Raccoon Noises

Conversation

Charlotte /Cinny

random idea for a bitwise encoding of unicode

00<7 bits>: one shot ASCII
01<4 bits>: 4 bit delta
10<4 bits>: 5 bit delta with leading 1 bit
1100<5 bits>: 6 bit delta with leading 1 bit
1101<10 bits>: 10 bit delta
11100<12 bits>: 12 bit delta
11110<14 bits>: 14 bit delta
11111<21 bits>: jump to specific 21 bit unicode codepoint

Ryan Castellucci (they/them)

ryanc@infosec.exchange

5 months ago

Reply to @charlotte

@charlotte have you seen unishox?

chjara ☭

chjara@akko.tuxcrafting.xyz

5 months ago

Reply to @charlotte

@charlotte That's basically BOCU-1 minus normalization, I'm pretty sure.

Charlotte /Cinny

charlotte

5 months ago

Reply to @chjara@akko.tuxcrafting.xyz

@chjara no

chjara ☭

chjara@akko.tuxcrafting.xyz

5 months ago

Reply to @charlotte

@charlotte Encoding each codepoint as an offset from the last?

Charlotte /Cinny

charlotte

5 months ago

Reply to @chjara@akko.tuxcrafting.xyz

Edited 5 months ago

@chjara bocu-1 doesn’t do that,

This is a raccoon: 🦝

is encoded to
[a4, b8, b9, c3, 20, b9, c3, 20, b1, 20, c2, b1, b3, b3, bf, bf, be, 8a, 20, fd, 04, 2e]
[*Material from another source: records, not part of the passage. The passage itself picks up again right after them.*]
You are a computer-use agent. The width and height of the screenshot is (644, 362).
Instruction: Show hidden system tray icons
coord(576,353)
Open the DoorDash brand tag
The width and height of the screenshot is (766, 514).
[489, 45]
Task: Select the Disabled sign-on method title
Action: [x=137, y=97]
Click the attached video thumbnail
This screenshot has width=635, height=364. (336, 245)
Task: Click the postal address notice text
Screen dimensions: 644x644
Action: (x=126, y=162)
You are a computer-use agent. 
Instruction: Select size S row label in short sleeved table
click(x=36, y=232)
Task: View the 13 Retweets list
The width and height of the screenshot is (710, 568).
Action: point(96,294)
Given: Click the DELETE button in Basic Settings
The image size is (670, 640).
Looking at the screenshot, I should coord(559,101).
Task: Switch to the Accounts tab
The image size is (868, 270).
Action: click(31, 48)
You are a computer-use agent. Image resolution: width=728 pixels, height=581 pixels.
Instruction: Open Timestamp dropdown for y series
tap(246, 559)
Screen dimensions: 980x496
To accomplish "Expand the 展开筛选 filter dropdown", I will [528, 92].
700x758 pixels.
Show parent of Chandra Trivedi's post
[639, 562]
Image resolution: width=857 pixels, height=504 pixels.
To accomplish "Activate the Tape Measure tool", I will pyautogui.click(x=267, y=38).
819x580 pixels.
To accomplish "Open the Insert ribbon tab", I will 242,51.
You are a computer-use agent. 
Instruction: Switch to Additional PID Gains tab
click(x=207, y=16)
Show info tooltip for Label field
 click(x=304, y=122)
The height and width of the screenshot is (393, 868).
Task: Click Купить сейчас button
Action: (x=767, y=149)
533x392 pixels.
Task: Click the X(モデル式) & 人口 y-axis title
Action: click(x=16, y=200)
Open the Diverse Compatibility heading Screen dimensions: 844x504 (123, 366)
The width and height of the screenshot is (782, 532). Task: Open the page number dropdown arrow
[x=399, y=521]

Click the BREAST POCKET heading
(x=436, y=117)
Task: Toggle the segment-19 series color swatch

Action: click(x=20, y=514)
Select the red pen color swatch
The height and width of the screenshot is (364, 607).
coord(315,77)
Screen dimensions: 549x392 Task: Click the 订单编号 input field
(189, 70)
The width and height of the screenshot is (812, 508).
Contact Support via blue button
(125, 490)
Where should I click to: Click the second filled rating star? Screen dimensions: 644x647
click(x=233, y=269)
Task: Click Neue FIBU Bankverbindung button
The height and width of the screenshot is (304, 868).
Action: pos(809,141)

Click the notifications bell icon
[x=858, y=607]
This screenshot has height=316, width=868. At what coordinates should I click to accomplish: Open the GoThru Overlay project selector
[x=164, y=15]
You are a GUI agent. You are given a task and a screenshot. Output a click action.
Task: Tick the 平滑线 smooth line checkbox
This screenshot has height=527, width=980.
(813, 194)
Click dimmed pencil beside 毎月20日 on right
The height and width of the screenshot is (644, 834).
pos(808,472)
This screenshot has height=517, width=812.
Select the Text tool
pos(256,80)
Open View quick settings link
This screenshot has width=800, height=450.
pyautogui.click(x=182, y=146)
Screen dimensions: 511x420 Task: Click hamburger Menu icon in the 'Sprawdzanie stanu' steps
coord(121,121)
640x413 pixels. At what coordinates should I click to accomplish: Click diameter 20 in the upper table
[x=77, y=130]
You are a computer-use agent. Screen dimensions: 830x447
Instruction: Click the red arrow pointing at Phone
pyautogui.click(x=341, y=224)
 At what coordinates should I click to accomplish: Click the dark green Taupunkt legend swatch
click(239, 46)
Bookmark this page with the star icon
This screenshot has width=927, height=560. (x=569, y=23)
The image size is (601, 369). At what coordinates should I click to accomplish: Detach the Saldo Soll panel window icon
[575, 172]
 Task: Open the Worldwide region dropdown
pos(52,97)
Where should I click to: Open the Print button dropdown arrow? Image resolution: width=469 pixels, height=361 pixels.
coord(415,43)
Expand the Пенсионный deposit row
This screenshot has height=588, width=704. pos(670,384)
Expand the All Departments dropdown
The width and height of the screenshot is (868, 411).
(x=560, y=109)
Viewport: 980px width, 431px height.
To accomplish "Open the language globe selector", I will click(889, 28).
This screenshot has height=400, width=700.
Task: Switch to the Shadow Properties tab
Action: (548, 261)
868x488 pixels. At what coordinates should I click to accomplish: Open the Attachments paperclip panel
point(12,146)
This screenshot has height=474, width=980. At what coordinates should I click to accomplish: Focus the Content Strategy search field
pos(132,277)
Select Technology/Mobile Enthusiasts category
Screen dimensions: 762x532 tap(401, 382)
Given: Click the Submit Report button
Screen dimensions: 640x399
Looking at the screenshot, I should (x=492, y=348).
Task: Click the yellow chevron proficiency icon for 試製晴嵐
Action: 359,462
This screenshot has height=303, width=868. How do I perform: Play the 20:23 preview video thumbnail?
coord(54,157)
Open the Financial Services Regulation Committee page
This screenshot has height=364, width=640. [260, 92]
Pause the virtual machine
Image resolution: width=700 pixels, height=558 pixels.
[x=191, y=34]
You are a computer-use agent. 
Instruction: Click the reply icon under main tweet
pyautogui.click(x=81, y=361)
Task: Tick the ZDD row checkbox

it is more block based where it stores the difference to the middle of a 256 codepoint block however. it’s also fundamentally byte oriented since bitwise manipulation is something computers are quite bad at

Charlotte /Cinny

charlotte

5 months ago

Reply to @ryanc@infosec.exchange

@ryanc i haven’t

Charlotte /Cinny

charlotte

5 months ago

Reply to @charlotte

minor addition:

11101<16 bits>: 16 bit jump within the same plane

Charlotte /Cinny

charlotte

5 months ago

Reply to @charlotte

add an extra bit to the delta things for direction and these schemes are unironically extremely good for CJK. getting very close to 2 bytes per raccodepoint in a paragraph from a japanese newspaper article.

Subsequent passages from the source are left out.